RiceAfrika taps harvesters hiring service to address farmers’ challenges

RiceAfrika.com, an agri-tech start-up, has created a platform for Nigerian farmers to order for combined harvests irrespective of their location and interacts with other stakeholders across the entire value chain.

RiceAfrika.com seeks to get small-scale rice and wheat farmers off low productivity while addressing post-harvest challenges. Owing to this, it has necessitated RiceAfrika’s introduction of combined harvesters through its hiring service unit to its service offerings.

To solve numerous challenges of smallholder farmers through shared infrastructure, the platform facilitates interaction between stakeholders in the value chain, and the latest is the introduction of the combined Harvester Hiring Service (HHS).

Ibrahim Maigari Ahmadu, the initiator of RiceAfrika.com, said the HHS is operational in several zones in Nigeria with plans to roll out in Tanzania, Senegal and Madagascar.

He added that the objective is to use technology to improve rice production, harvesting and processing in Africa.

The firm discovered a major difficulty shared by over 90 percent of rural rice farmers in Nigeria, he said, and the challenge is manual crop harvesting.

Read also: Nigeria’s maize farmers strengthen partnership to drive mechanization

“Manual harvesting is a wasteful, time-consuming, expensive, and tedious activity.

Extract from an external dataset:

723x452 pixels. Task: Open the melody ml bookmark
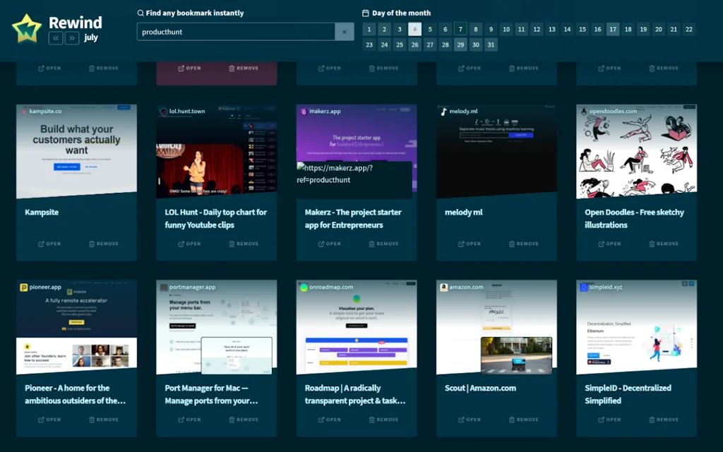click(470, 244)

Harvesting one acre requires about 30 people for over 15 hours. But our harvesters do this in less than an hour,” he explained.

To offset redundancy of rural workforce used in manual harvesting, knowing that mechanization means redundancy of manual labor jobs, the firm trains youths of many rice communities to become harvester operators, mechanics, and booking agents.

Similarly, Ifeoluwa Olatunji, RiceAfrika an agro-tech savvy and country head of the firm in Nigeria, said it had been heart-warming to see rural rice farmers hiring the harvesters and minimizing in-harvest loss and wasted time.

Youth of rice communities, he corroborated, mostly manual laborers on rice farms, were being employed as operators, mechanics, and booking agents.

The firm facilitates the acquisition of harvesters for others and sells harvester spare parts, and offers repair services, in addition to hiring services to boost the farming experiences of farmers.

Ahmadu said farmers that do not have enough money to pay for hiring services could pay with rice or wheat paddies for convenience.

“Interestingly, our harvesters are fitted with IoT devices enabling us to track location, fuel consumption, speed, and control the harvester operations from our office HQ in Lagos,” he added.